Et ensuite on s’étonnait qu’elle préfère Sacha. Au moins, quand il lui proposait une sortie, elle pouvait être assurée qu’il n’avait aucune idée derrière la tête, encore moins sur le fait que cela puisse être un rendez-vous. Ah ça, Serena était tranquille de ce côté-là, peut-être un peu trop d’ailleurs. Mais au moins je n’avais pas de mauvaises surprises, pas comme avec…

- Dracaufeu ?!

Le forum était un vaste espace dégagé dont on avait défini les limites par des petits luminaires au sol, lui donnant un aspect de piste d’atterrissage. Sauf que la montgolfière n’était pas prête à se poser, surtout avec le butin qu’elle transportait appendu à sa nacelle. Et Edivo, à l’autre bout de la place qui faisait de grands gestes de bras, comme s’il parlait aux colonnes, à moins que ce ne soit un code pour guider l’enlèvement de Dracaufeu.

Que… ?

Un bref instant, elle avait cru discerner un bout de fourrure jaune au sommet d’un des piliers, mais à peine le temps de cligner des yeux qu’il avait disparu. Elle secoua la tête, ce n’était pas le moment de se laisser déconcentrer par un reflet quelconque.

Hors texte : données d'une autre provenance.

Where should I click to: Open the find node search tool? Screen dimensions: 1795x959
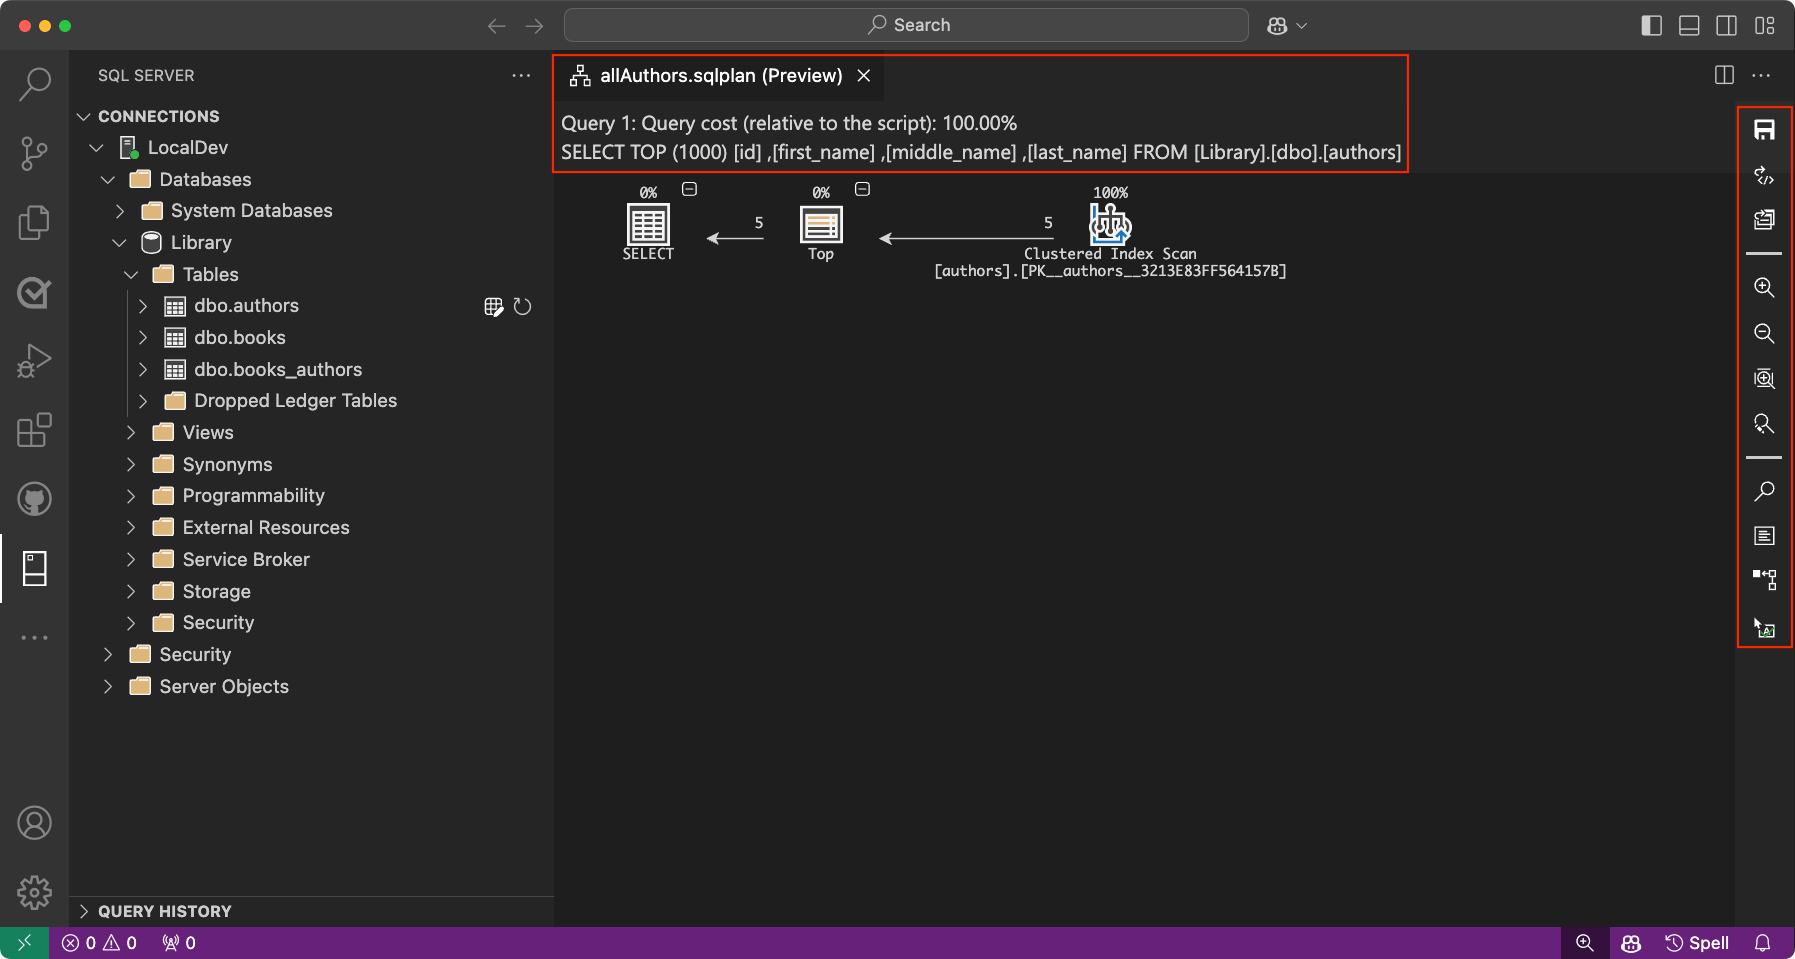pos(1764,491)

- Roussil ! Déflagration !

Mais la Team Rocket réussit à contrer l’attaque, rappelant à Serena qu’ils n’étaient pas aussi faibles qu’on pouvait le penser, surtout quand il n’y avait pas Pikachu et Sacha.

- Dra !

L’alerte de son pokémon lui permit d’éviter juste à temps une Ball’Ombre, puis celles qui suivirent puis… ça commençait à devenir critique.

- Serena ! Par ici ! l’appela le professeur depuis l’un des temples qui jouxtait le forum.

Elle hésita une demie seconde, le temps de sentir le souffle d’une Rafale Psy près de son oreille, avant de se décider à le rejoindre.

- Vous ! hurla-t-elle malgré le peu de souffle qu’il lui restait. Comment vous expliquez ça ! pointa-t-elle du doigt la montgolfière qui s’éloignait.

- Ils se sont trouvés un meilleur fournisseur de filet ?

- Non, pas ça. Ça !

- Oh… Je suppose qu’ils ne doivent pas avoir grand-chose à faire de leurs journées.

- Et vous ?

- Comment ça moi ?

- Je ne sais pas : attirer le pokémon d’un dresseur à l’écart et le livrer à des bandits, c’est une bonne occupation quand on s’ennuie, non ?

Edivo écarquilla les yeux tandis que Serena tirait une pokéball de sa poche, cherchant la meilleure opportunité pour attaquer.

- Vous ne croyez quand même pas que je suis avec eux ? s’offusqua-t-il.

- Alors qu’est-ce qui vous a pris autant de temps ?! Vous deviez juste vérifier qu’il allait bien et…

Il la tira vers l’arrière, évitant de peu à la jeune fille de se faire éborgner.

- C’est compliqué, grinça-t-il.

- Pour moi aussi, ironisa-t-elle, ce n’est pas pour autant que je le piège dans mes filets.

- C’est vous qui le dites, marmonna le vieil homme.

Serena haussa un sourcil en même temps qu’Edivo osait glisser le bout du nez dehors.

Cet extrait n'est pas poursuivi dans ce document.